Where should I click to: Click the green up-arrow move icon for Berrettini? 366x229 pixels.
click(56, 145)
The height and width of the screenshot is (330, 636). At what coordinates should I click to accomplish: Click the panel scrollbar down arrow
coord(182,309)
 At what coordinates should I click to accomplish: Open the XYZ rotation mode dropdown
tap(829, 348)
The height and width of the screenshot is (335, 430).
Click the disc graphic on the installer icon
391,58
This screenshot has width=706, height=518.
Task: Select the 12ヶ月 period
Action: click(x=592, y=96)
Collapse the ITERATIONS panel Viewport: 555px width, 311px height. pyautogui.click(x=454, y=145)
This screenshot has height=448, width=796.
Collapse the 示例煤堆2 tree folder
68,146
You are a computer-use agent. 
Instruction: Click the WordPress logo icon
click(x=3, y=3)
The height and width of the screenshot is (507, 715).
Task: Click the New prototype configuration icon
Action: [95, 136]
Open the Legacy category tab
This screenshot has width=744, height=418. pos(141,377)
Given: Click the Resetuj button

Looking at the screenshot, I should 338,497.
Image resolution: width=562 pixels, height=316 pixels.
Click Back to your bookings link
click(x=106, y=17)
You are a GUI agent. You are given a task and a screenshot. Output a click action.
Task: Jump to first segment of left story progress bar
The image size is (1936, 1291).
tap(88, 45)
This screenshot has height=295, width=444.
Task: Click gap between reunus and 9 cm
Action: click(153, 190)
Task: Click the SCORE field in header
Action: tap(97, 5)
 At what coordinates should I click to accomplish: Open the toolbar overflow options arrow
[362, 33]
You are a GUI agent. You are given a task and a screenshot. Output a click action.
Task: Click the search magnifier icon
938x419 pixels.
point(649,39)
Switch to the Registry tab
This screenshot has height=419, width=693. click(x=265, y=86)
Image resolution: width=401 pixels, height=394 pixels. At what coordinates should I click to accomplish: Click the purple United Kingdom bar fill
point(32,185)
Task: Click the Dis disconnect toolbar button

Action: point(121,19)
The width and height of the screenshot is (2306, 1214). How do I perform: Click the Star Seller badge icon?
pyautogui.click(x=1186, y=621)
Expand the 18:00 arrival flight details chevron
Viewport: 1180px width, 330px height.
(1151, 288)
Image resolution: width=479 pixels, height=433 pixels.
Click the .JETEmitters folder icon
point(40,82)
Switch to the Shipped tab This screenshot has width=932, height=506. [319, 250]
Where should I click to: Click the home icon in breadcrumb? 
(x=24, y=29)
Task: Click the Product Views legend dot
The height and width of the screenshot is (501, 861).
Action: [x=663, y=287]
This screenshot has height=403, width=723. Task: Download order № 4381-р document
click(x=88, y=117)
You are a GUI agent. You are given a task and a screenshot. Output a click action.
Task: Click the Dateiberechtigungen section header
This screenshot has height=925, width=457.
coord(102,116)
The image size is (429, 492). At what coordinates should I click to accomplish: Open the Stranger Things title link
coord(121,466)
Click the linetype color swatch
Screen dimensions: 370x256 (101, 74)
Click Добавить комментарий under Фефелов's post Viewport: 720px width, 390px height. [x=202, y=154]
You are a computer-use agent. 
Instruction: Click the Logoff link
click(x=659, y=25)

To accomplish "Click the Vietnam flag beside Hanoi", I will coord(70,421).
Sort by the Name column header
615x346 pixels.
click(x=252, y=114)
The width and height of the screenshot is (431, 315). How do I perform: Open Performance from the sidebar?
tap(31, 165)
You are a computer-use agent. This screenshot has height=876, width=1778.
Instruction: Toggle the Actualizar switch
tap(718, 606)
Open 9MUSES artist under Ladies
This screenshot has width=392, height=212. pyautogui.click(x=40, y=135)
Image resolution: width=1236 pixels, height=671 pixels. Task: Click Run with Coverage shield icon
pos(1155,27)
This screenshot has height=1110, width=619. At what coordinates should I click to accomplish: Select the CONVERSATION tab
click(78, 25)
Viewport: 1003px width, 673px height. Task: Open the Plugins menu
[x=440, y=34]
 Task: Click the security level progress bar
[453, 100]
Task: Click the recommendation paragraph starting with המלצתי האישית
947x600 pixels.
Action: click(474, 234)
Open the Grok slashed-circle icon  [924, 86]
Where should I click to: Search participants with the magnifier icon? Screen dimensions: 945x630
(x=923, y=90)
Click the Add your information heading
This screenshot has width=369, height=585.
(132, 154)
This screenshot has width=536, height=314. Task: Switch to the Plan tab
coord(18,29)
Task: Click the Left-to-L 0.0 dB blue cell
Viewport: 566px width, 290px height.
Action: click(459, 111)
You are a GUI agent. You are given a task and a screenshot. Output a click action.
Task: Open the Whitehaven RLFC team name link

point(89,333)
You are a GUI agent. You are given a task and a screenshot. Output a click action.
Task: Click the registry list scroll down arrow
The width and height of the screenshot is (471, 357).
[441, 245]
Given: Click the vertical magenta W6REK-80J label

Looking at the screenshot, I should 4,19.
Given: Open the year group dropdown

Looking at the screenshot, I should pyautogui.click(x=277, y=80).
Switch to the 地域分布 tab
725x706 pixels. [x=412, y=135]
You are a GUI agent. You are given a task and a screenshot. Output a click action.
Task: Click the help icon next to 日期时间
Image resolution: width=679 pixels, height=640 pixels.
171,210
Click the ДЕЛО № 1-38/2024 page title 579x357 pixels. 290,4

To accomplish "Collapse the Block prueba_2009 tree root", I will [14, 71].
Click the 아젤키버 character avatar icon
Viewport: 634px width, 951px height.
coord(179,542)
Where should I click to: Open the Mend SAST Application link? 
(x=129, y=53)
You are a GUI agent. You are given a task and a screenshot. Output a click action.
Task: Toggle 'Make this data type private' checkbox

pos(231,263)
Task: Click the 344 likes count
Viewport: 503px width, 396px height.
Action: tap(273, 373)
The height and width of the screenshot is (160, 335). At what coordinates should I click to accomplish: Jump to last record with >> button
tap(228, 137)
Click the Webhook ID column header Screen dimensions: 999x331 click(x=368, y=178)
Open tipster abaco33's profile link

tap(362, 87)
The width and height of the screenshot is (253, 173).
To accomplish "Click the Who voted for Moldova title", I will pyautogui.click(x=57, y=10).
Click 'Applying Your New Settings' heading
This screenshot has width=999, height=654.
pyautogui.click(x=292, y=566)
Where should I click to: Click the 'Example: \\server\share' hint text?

============

_WHAT THE TASK ASKS_: Write out every line of the preceding listing that contains "heading".

_WRITTEN REPLY_:
Click the Add your information heading
Click 'Applying Your New Settings' heading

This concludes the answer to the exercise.